▶ _Exercise requirements_: Copy out the text lines of the listing below word for word, leaving out the pictures.

▶ _Exercise material_:
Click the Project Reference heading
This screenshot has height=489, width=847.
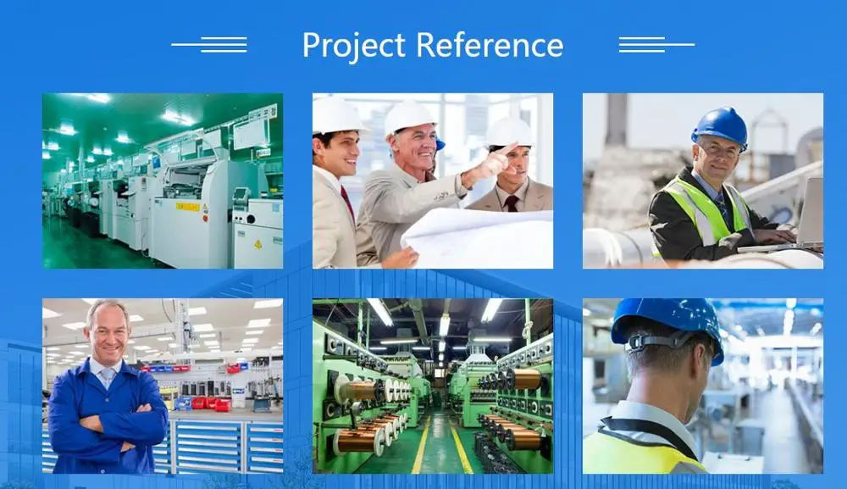pyautogui.click(x=432, y=45)
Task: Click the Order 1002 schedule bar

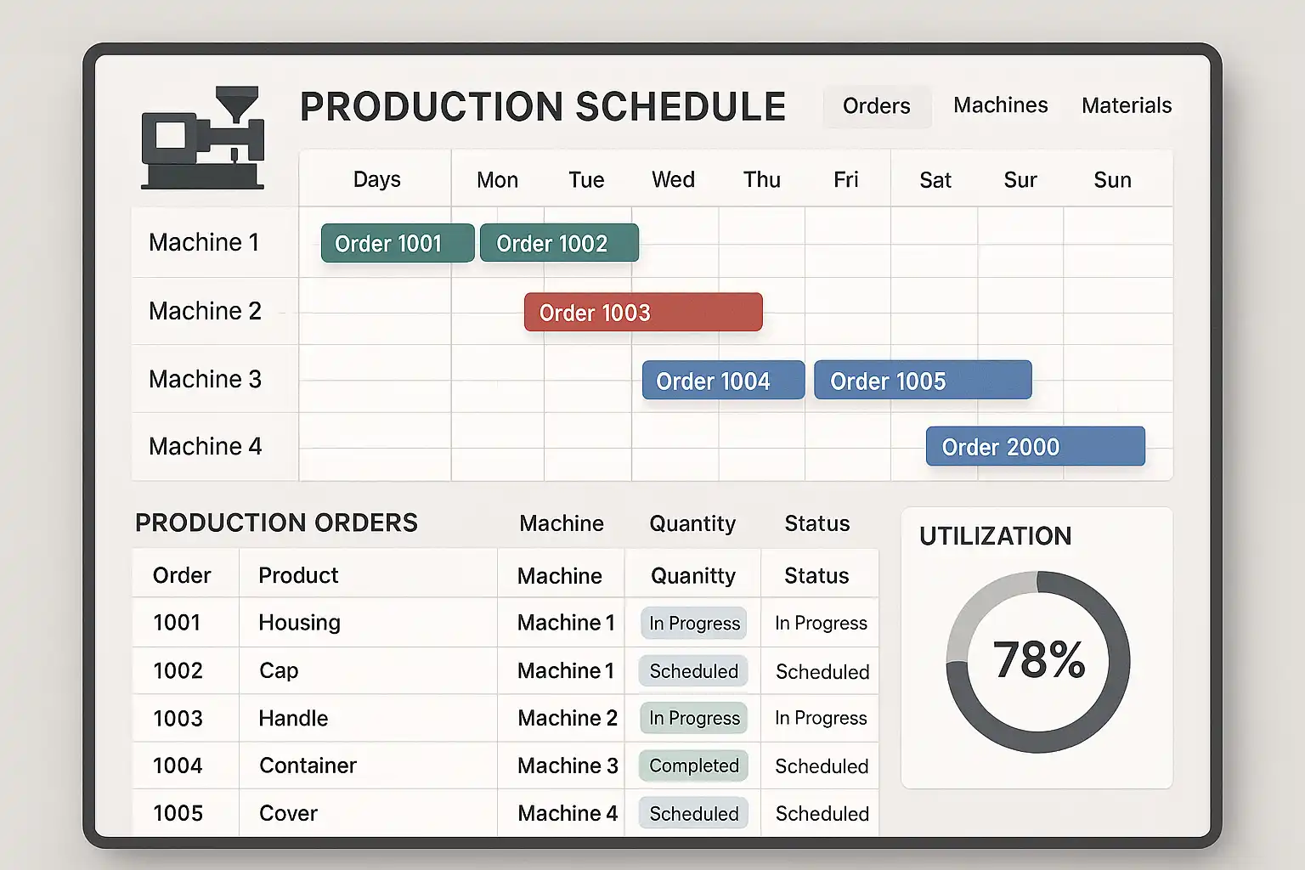Action: (558, 244)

▶ _Solution_:
Click the Project Reference heading
This screenshot has height=489, width=847.
pyautogui.click(x=432, y=45)
Task: Click the Order 1002 schedule bar

Action: (558, 244)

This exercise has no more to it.